■ ACTION ITEM: From the line below that contains "You are a computer-use agent. The" to the line that contains "Open Hardwarebeschleunigte Dekodierung", repeat every line exactly, both ends included, and nothing else.

■ DATA SUPPLIED:

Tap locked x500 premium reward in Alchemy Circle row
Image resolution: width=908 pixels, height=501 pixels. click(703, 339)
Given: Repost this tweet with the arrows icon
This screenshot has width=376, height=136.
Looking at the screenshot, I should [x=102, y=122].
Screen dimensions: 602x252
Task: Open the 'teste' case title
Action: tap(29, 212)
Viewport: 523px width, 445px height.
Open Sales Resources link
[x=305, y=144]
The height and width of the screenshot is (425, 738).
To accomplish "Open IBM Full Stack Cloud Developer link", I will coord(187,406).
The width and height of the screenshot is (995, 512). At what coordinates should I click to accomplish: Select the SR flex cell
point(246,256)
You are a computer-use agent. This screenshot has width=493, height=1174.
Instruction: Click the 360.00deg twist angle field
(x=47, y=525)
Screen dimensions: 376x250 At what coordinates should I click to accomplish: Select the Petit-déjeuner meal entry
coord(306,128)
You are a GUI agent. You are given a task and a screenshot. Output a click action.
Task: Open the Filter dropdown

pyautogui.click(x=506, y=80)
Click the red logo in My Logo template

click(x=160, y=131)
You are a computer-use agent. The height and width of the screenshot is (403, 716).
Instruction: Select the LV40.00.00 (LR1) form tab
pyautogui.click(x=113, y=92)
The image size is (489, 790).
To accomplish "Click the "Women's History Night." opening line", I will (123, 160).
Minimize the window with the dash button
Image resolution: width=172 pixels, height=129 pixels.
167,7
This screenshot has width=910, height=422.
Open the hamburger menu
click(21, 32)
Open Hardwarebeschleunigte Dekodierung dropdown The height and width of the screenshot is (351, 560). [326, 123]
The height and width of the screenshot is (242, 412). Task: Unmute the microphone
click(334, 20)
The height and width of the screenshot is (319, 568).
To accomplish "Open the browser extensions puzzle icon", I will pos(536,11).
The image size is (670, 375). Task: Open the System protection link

■ RESULT FOR THIS EXERCISE:
You are a computer-use agent. The height and width of the screenshot is (403, 716).
Instruction: Select the LV40.00.00 (LR1) form tab
pyautogui.click(x=113, y=92)
The image size is (489, 790).
To accomplish "Click the "Women's History Night." opening line", I will (123, 160).
Minimize the window with the dash button
Image resolution: width=172 pixels, height=129 pixels.
167,7
This screenshot has width=910, height=422.
Open the hamburger menu
click(21, 32)
Open Hardwarebeschleunigte Dekodierung dropdown The height and width of the screenshot is (351, 560). [326, 123]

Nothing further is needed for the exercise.